First published: 15/05/09.

Anonymous

Rapa Nui

Rapa Nui (Inscribed)

Rapa Nui by Argo

I visited Easter Island in April 2009 and although several of the previous writers have decried the "development for rich American tourists" (actually I heard more Spanish, understandable, and Italian) the island is still relatively undeveloped and not the golf course self contained hotel disasters one sees elsewhere. In fact the only town is Honga Roa and it retains a somewhat down at the heels but charming quality. Sure there are T-shirt shops but there are grocery stores and hardware shops too. Don't expect beautiful beaches and lush landscapes either but there are those statues.
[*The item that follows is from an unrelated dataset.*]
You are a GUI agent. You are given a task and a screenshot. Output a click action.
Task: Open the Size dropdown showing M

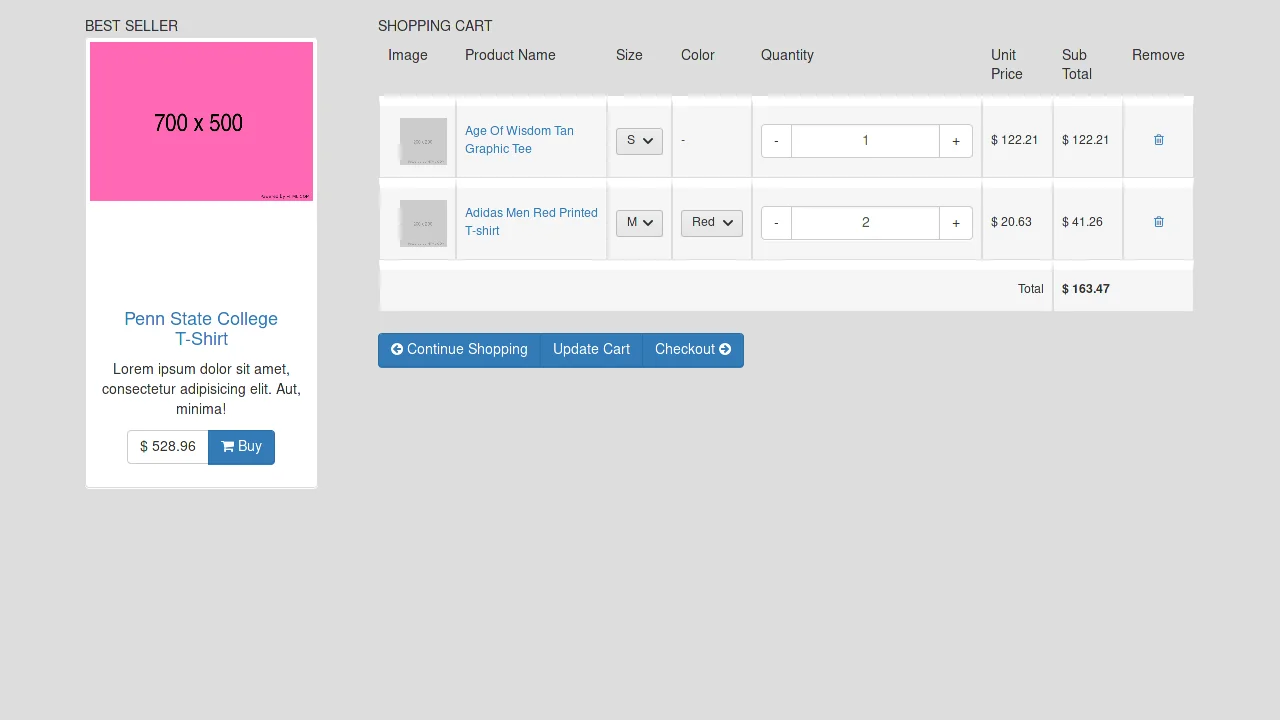coord(638,222)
The chief attraction are the statues or moai. I found the sites where the moai have not been re-erected to be the most interesting as one can get a better sense of the past and paradoxically what they might have looked like when standing. There is a haunting sadness to the site of a toppled, broken moai that affected me more than the standing statues, those those are certainly dramatic and not to be dismissed. Getting around requires either a tour, a four wheel drive (many of the roads are not just unpaved but little better than dirt paths) or a car with driver though I did see lots of bikes. Prices were not exorbitant. Four days at a minimum are necessary to really get a sense of the island and there are many interesting hikes and some caving. I spent one day hiking the northern coast (about six hours) where there are no roads but some of the most spectacular sites. Getting lost is impossible--keep the ocean on your left.

Most of the literature talks about "the collapse" or the ecological disaster leading to civil war but much of that is under dispute, so go with a skeptical approach to most of the theories. The museum is small but provides a good foundation for the visit.